WRITTEN REQUEST: Render each line of the listing below as a row in a Markdown table with two columns, "No." for the row number and "Entry" for the line, leaving out any blank lines.

DATA FOR THE TASK:
— begin —

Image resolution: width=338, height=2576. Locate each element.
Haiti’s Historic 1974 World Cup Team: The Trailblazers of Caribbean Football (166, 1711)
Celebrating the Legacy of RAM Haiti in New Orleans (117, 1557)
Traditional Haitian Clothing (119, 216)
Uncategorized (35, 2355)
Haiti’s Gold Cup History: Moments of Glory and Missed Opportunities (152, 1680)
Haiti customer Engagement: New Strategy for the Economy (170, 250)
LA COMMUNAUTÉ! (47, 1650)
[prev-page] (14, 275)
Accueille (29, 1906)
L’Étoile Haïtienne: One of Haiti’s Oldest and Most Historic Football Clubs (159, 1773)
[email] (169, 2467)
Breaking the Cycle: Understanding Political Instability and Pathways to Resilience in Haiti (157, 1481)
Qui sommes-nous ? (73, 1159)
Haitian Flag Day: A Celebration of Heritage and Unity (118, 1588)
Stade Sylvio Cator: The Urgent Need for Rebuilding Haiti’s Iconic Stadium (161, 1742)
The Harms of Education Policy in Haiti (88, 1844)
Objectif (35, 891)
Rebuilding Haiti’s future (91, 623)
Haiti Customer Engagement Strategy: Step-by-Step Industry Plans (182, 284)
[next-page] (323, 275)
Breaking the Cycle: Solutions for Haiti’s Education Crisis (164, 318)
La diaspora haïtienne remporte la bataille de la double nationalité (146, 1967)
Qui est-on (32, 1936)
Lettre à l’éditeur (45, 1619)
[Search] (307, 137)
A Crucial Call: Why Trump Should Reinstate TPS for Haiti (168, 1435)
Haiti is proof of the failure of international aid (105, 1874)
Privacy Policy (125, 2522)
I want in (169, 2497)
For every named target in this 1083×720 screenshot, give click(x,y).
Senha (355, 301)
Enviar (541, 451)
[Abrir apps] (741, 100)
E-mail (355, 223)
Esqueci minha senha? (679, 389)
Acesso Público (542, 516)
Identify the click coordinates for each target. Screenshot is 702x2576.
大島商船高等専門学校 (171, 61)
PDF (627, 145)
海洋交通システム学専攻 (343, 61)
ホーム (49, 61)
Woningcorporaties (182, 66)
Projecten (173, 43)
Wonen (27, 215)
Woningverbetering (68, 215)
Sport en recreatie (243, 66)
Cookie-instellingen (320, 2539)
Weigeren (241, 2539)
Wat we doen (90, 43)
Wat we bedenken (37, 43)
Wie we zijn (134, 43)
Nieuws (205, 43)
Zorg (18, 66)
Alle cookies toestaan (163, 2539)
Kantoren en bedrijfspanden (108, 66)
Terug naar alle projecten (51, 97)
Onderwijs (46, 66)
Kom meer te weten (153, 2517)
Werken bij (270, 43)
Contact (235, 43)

— end —

EXPECTED ANSWER:
| No. | Entry |
|---|---|
| 1 | Image resolution: width=338, height=2576. Locate each element. |
| 2 | Haiti’s Historic 1974 World Cup Team: The Trailblazers of Caribbean Football (166, 1711) |
| 3 | Celebrating the Legacy of RAM Haiti in New Orleans (117, 1557) |
| 4 | Traditional Haitian Clothing (119, 216) |
| 5 | Uncategorized (35, 2355) |
| 6 | Haiti’s Gold Cup History: Moments of Glory and Missed Opportunities (152, 1680) |
| 7 | Haiti customer Engagement: New Strategy for the Economy (170, 250) |
| 8 | LA COMMUNAUTÉ! (47, 1650) |
| 9 | [prev-page] (14, 275) |
| 10 | Accueille (29, 1906) |
| 11 | L’Étoile Haïtienne: One of Haiti’s Oldest and Most Historic Football Clubs (159, 1773) |
| 12 | [email] (169, 2467) |
| 13 | Breaking the Cycle: Understanding Political Instability and Pathways to Resilience in Haiti (157, 1481) |
| 14 | Qui sommes-nous ? (73, 1159) |
| 15 | Haitian Flag Day: A Celebration of Heritage and Unity (118, 1588) |
| 16 | Stade Sylvio Cator: The Urgent Need for Rebuilding Haiti’s Iconic Stadium (161, 1742) |
| 17 | The Harms of Education Policy in Haiti (88, 1844) |
| 18 | Objectif (35, 891) |
| 19 | Rebuilding Haiti’s future (91, 623) |
| 20 | Haiti Customer Engagement Strategy: Step-by-Step Industry Plans (182, 284) |
| 21 | [next-page] (323, 275) |
| 22 | Breaking the Cycle: Solutions for Haiti’s Education Crisis (164, 318) |
| 23 | La diaspora haïtienne remporte la bataille de la double nationalité (146, 1967) |
| 24 | Qui est-on (32, 1936) |
| 25 | Lettre à l’éditeur (45, 1619) |
| 26 | [Search] (307, 137) |
| 27 | A Crucial Call: Why Trump Should Reinstate TPS for Haiti (168, 1435) |
| 28 | Haiti is proof of the failure of international aid (105, 1874) |
| 29 | Privacy Policy (125, 2522) |
| 30 | I want in (169, 2497) |
| 31 | For every named target in this 1083×720 screenshot, give click(x,y). |
| 32 | Senha (355, 301) |
| 33 | Enviar (541, 451) |
| 34 | [Abrir apps] (741, 100) |
| 35 | E-mail (355, 223) |
| 36 | Esqueci minha senha? (679, 389) |
| 37 | Acesso Público (542, 516) |
| 38 | Identify the click coordinates for each target. Screenshot is 702x2576. |
| 39 | 大島商船高等専門学校 (171, 61) |
| 40 | PDF (627, 145) |
| 41 | 海洋交通システム学専攻 (343, 61) |
| 42 | ホーム (49, 61) |
| 43 | Woningcorporaties (182, 66) |
| 44 | Projecten (173, 43) |
| 45 | Wonen (27, 215) |
| 46 | Woningverbetering (68, 215) |
| 47 | Sport en recreatie (243, 66) |
| 48 | Cookie-instellingen (320, 2539) |
| 49 | Weigeren (241, 2539) |
| 50 | Wat we doen (90, 43) |
| 51 | Wat we bedenken (37, 43) |
| 52 | Wie we zijn (134, 43) |
| 53 | Nieuws (205, 43) |
| 54 | Zorg (18, 66) |
| 55 | Alle cookies toestaan (163, 2539) |
| 56 | Kantoren en bedrijfspanden (108, 66) |
| 57 | Terug naar alle projecten (51, 97) |
| 58 | Onderwijs (46, 66) |
| 59 | Kom meer te weten (153, 2517) |
| 60 | Werken bij (270, 43) |
| 61 | Contact (235, 43) |